Oggi i nodi vengono al pettine. Il compianto Jonathan Sacks aveva ripetuto all’infinito che nei secoli lontani l’antisemitismo colpiva la religione ebraica, dall’illuminismo in poi ha colpito la “razza” ebraica, oggi colpisce lo stato ebraico. Forti del senso di impunità dato da anni in cui il New York Times e le celebrities le hanno coccolate e nutrite, le stesse organizzazioni studentesche che incitavano all’insurrezione dopo la morte di George Floyd non ci hanno pensato due volte a dare ai milleduecento massacrati la colpa del massacro dell’8 ottobre.

Questa volta, però, non sta andando tutto liscio. Un uragano di polemiche da parte di giornalisti, politici, CEOs di grandi aziende sta montando con forza inaspettata, e molti di loro sono esponenti di spicco del Partito democratico, i quali stanno forse realizzando che l’arma del Wokismo antioccidentale (che già sta azzerando i partiti socialisti Europei) si sta rivoltando contro di loro. Lawrence Summers, segretario del tesoro Usa sotto Clinton ed ex presidente di Harvard, ha accusato l’attuale presidente (la prima donna afroamericana in capo ad Harvard) di non aver preso le distanze dalle posizioni degli studenti pro-Hamas (poi l’ha fatto, ma dopo una giornata intera di fuoco incrociato).

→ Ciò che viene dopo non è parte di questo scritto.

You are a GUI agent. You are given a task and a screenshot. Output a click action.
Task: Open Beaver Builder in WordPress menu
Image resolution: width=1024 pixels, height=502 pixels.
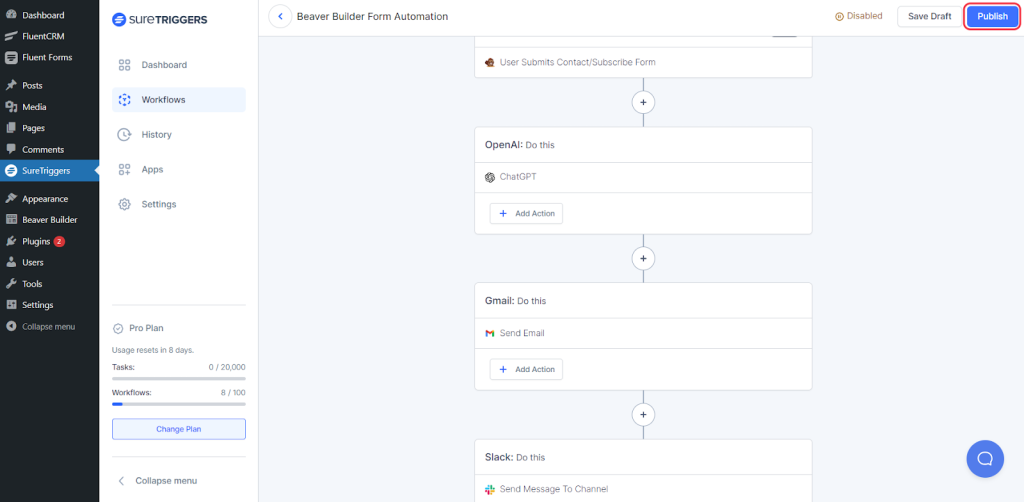click(48, 220)
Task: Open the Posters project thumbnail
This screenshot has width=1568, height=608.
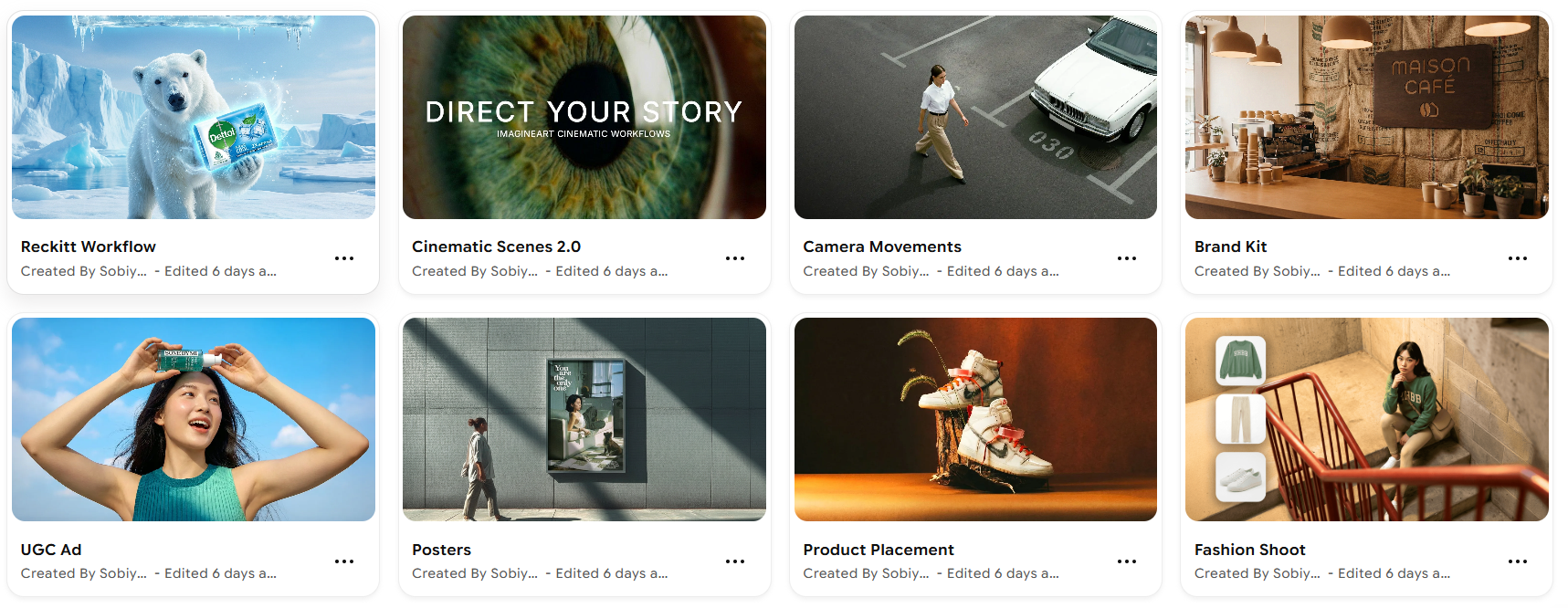Action: click(584, 419)
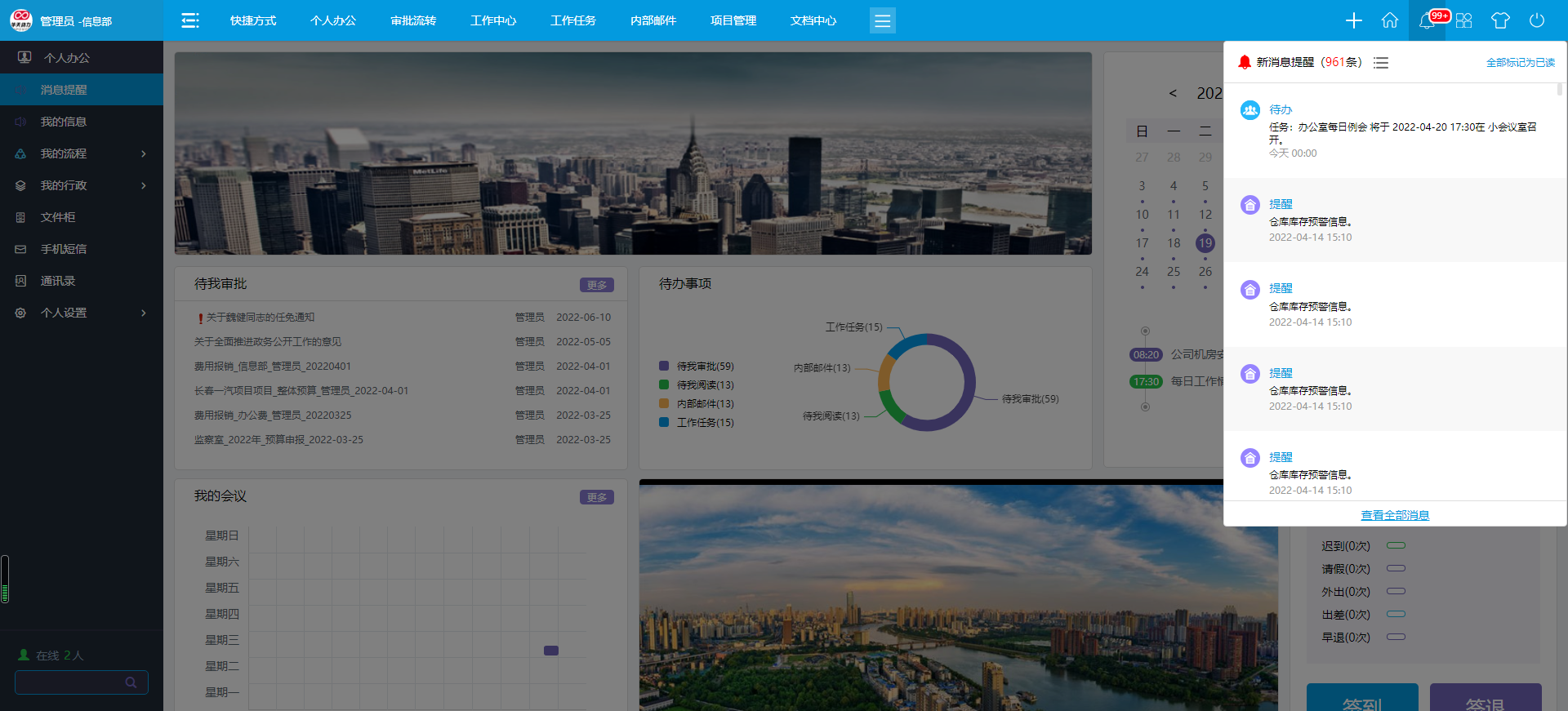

Alan Dershowitz, leggendario costituzionalista americano, che proprio in nome della libertà di espressione, nel 2004, si era battuto perché ai giovani palestinesi di Harvard fosse concesso di commemorare l’odiato Arafat, parla oggi di una “crisi morale” in seno alle università americane. “L’università pubblica CUNY, una volta un luogo di libertà per gli immigrati nella città di New York, è ora un focolaio di wokismo, radicalismo, estremismo progressista, un luogo dove i professori di legge hanno votato per il boicottaggio di Israele. All’unanimità!” dichiara al programma radiofonico di Glenn Beck. Ed è palpabile lo sgomento di molti commentatori liberal nell’osservare come i membri di “the squad”, la squadra degli otto deputat* ultraprogressist* del congresso capeggiati da Alexandria Ocasio-Cortez, siano rimasti squallidamente in silenzio dopo l’attacco di Hamas, neanche fossero dei Di Battista qualsiasi.

La guerra in Israele rende quindi evidente una spaccatura finora sottovalutata all’interno delle società occidentali. Nelle classi popolari impersonata dalla gioia dei giovani musulmani che si riversano nelle strade d’Europa e d’America, nelle classi dirigenti manifesta in enormi schiere di ignavi abbeverati per anni all’idea secondo cui l’occidente è un animale morente a cui noi dobbiamo facilitare il trapasso. Quanti sono quelli che invece credono che la libertà e la democrazia vadano difese a costo di morire o uccidere? “Siamo la maggioranza – dice Dershowitz – ma stiamo in silenzio”.